*Aim*:
Reproduce the data from the line containing "Screen dimensions: 1169x540" through the line containing "Action: 509,261", substituting "position" for "coordinates" and leaving everything else unchanged; omit the pictures from your answer.

*Listing*:

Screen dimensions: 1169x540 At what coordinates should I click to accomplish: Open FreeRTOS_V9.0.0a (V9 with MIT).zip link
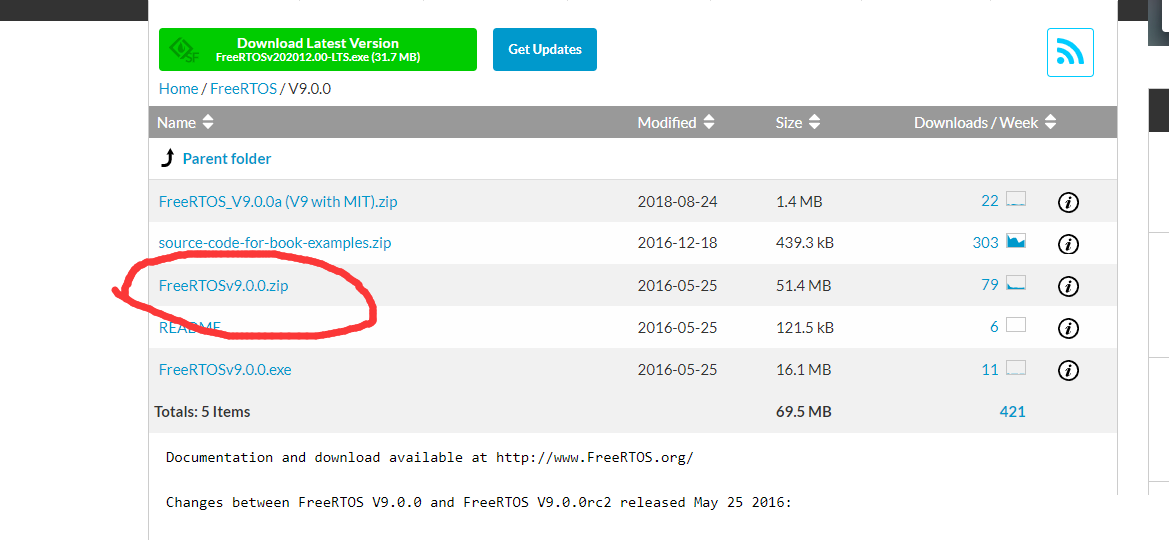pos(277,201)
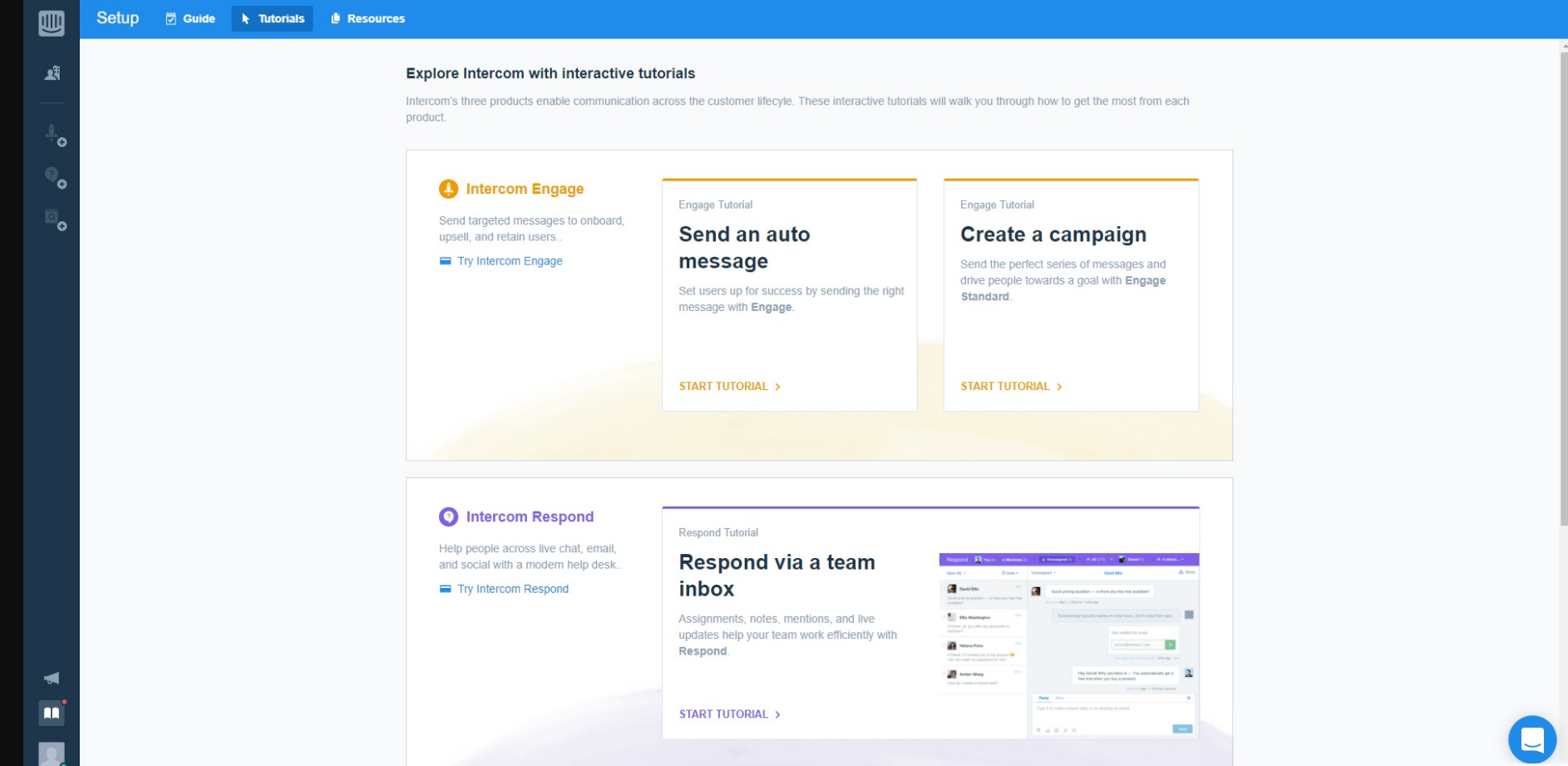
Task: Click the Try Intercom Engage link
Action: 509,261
* * *
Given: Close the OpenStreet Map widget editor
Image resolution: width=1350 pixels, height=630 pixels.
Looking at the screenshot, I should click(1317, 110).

*Solution below*:
Screen dimensions: 1169x540 At what position should I click to accomplish: Open FreeRTOS_V9.0.0a (V9 with MIT).zip link
pos(277,201)
Task: Click the Try Intercom Engage link
Action: 509,261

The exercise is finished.